US bookshop offering refunds for Go Set a Watchman

This article is more than 8 years old

Brilliant Books in Michigan says customers are owed apologies for portrayal of Harper Lee’s long-lost manuscript as a ‘nice summer novel’ rather than an academic curiosity

A US independent bookshop is offering refunds to its Go Set a Watchman customers, claiming that the work should be viewed as an “academic insight” into Harper Lee’s development as an author, rather than as a “nice summer novel”.

Brilliant Books in Traverse City, Michigan, has said that its “dozens” of customers for Go Set a Watchman are owed “refunds and apologies” over the way the novel has been presented. “It is disappointing and frankly shameful to see our noble industry parade and celebrate this as ‘Harper Lee’s New Novel’,” the bookseller writes on its website. “This is pure exploitation of both literary fans and a beloved American classic (which we hope has not been irrevocably tainted). We therefore encourage you to view Go Set a Watchman with intellectual curiosity and careful consideration; a rough beginning for a classic, but only that.”

Brilliant Books compares the novel to Stephen Hero, James Joyce’s original draft of A Portrait of the Artist as a Young Man. “Hero was initially rejected, and Joyce reworked it into the classic Portrait,” said the bookseller. “Hero was eventually released as an academic piece for scholars and fans – not as a new Joyce novel. We would have been delighted to see Go Set a Watchman receive a similar fate.”

Speaking to independent publisher and blogger Melville House, Brilliant Books’ owner Peter Makin said he decided to offer refunds after speaking to a “loyal paying” customer, who had only recently become aware of the history of Go Set a Watchman. The novel, which features an adult Scout, was written by Lee in the 1950s, but laid aside when her editor advised her to focus on its flashbacks to childhood, which went on to become To Kill a Mockingbird.

“She was saddened. She explained that To Kill a Mockingbird was her favourite book of all time and she had been so looking forward to reading Go Set a Watchman, but now she knew it wasn’t the book she had been led to believe it was,” Makin told Melville House. “I immediately apologised, and offered her a refund, which she accepted. I realised then that we needed to offer the same thing to all our customers, of which there were dozens across the country, and explain why.”

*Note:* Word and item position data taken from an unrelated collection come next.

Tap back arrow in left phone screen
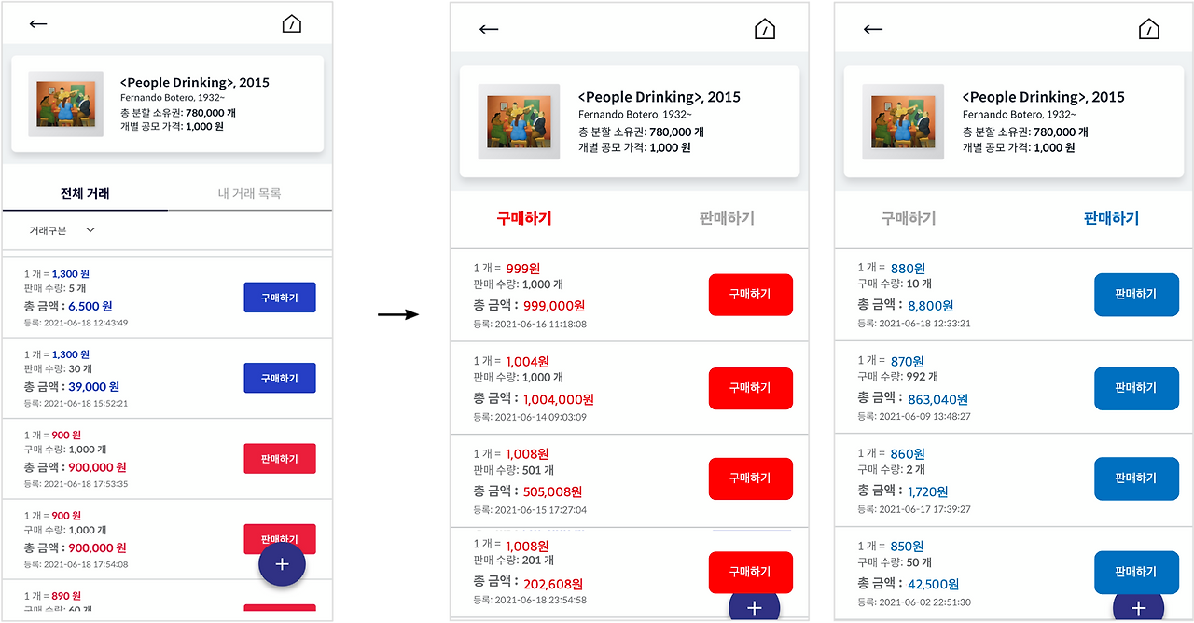Image resolution: width=1194 pixels, height=623 pixels. [38, 24]
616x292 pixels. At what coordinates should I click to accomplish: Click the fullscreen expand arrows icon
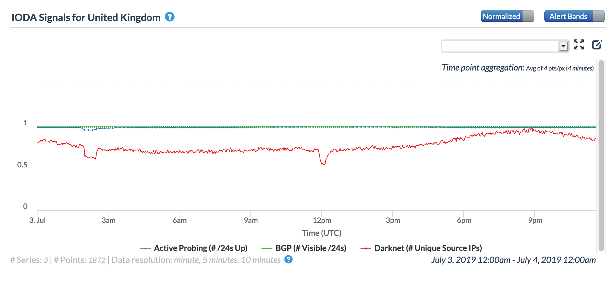[579, 44]
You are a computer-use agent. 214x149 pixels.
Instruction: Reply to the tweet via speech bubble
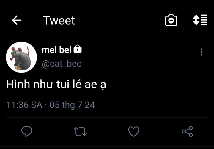coord(27,131)
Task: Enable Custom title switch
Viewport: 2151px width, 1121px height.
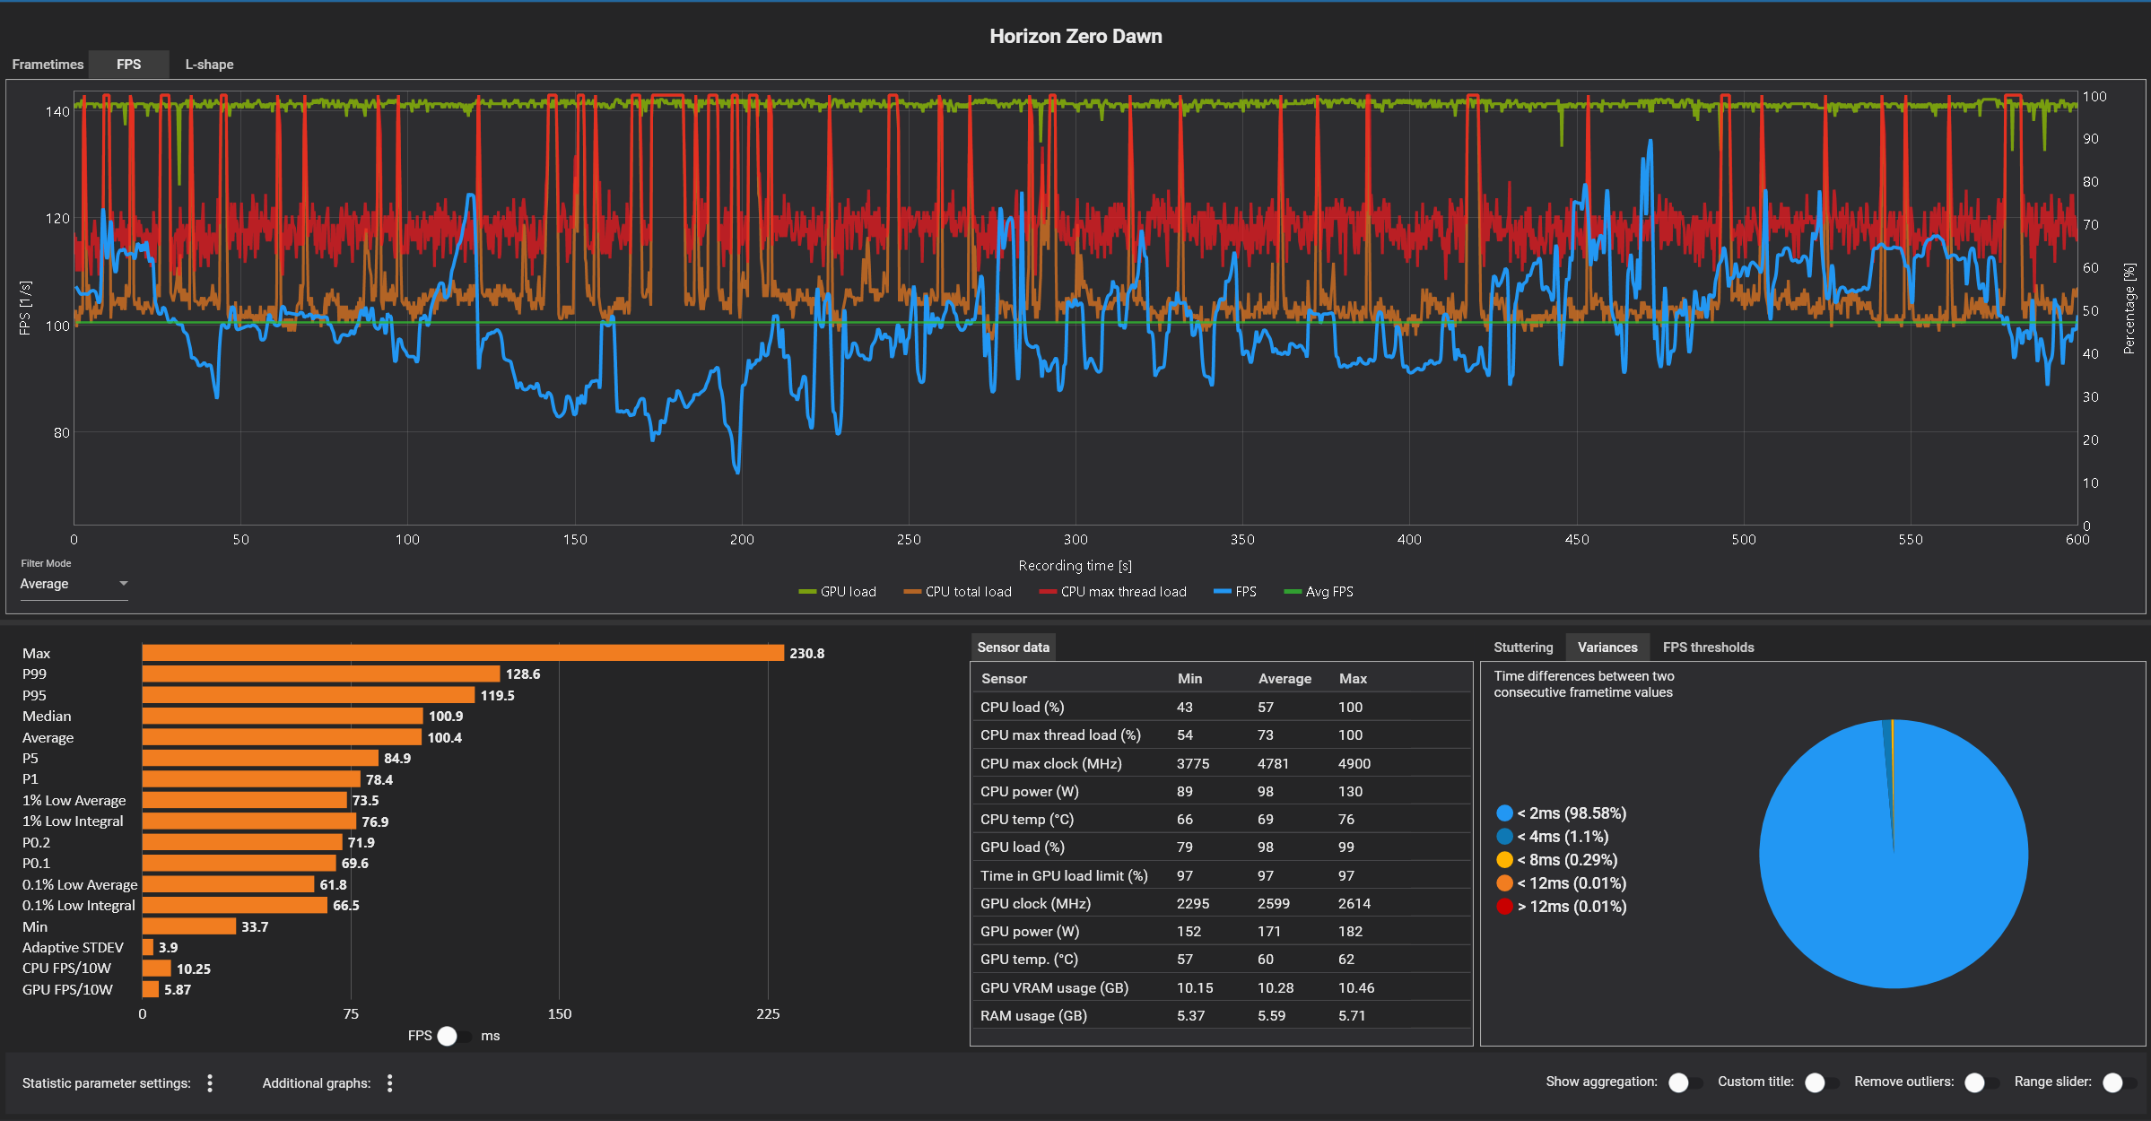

The response to Brilliant Books’ decision has been “overwhelmingly positive, humbling and touching”, said Makin, who added that he was still selling Go Set a Watchman. “We are a bookstore, so we wouldn’t not carry it, but we do explain to folks what it is, so that they buy it with their eyes open,” he said.

Go Set a Watchman has been a No 1 bestseller since its release last month, despite a mixed reaction to the novel. The New York Times called it “a lumpy tale about a young woman’s grief over her discovery of her father’s bigoted views”, expressing shock at the racist views spouted by the hero of Mockingbird, Atticus Finch. But the novelist Ursula Le Guin, writing on her blog yesterday, found it actually “asks some of the hard questions To Kill a Mockingbird evades”.

“I’m glad, now, that Watchman was published,” wrote Le Guin. “It hasn’t done any harm to the old woman, and I hope it’s given her pleasure. And it redeems the young woman who wrote this book, who wanted to tell some truths about the Southern society that lies to itself so much. She went up North to tell the story, probably thinking she’d be free to tell it there. But she was coaxed or tempted into telling the simplistic, exculpatory lies about it that the North cherishes so much. The white North, that is. And a good part of the white South too, I guess.”